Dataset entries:
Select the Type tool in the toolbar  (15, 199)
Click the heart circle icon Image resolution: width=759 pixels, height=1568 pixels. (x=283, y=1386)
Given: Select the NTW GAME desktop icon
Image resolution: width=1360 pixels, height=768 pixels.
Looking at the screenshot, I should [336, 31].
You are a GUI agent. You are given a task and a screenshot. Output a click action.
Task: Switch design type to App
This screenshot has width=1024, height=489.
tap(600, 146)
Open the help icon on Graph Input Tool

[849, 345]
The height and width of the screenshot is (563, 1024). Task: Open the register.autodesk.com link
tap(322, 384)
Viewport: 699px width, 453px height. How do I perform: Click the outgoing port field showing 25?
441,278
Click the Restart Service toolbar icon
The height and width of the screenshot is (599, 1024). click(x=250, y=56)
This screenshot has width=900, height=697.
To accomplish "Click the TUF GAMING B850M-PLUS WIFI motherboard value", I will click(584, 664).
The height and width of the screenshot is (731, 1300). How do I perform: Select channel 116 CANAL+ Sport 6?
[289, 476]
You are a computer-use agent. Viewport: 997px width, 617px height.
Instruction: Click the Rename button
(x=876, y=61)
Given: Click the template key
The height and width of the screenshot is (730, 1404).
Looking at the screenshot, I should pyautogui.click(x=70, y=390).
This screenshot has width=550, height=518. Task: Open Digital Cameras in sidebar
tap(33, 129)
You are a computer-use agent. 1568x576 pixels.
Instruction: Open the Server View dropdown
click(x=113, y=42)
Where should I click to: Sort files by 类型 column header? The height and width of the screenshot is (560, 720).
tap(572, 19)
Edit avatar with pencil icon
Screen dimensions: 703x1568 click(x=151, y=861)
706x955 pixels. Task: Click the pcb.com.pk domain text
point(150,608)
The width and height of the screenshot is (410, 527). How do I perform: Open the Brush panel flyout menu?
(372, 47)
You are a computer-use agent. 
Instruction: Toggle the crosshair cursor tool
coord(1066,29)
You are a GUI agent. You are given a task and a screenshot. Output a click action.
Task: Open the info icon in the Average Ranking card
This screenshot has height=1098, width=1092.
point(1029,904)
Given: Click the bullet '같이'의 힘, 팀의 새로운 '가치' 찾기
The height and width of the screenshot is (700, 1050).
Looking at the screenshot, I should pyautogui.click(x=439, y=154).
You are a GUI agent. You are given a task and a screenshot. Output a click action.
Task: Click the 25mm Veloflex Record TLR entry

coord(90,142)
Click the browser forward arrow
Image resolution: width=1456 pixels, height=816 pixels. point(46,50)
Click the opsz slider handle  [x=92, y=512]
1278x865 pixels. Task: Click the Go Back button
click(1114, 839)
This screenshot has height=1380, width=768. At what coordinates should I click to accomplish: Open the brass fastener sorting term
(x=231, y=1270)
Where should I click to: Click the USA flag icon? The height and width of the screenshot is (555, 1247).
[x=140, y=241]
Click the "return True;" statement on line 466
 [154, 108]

= Problem description =
Within the entries, count the lines containing the string "computer" and state nothing but the result.

= Your response =
3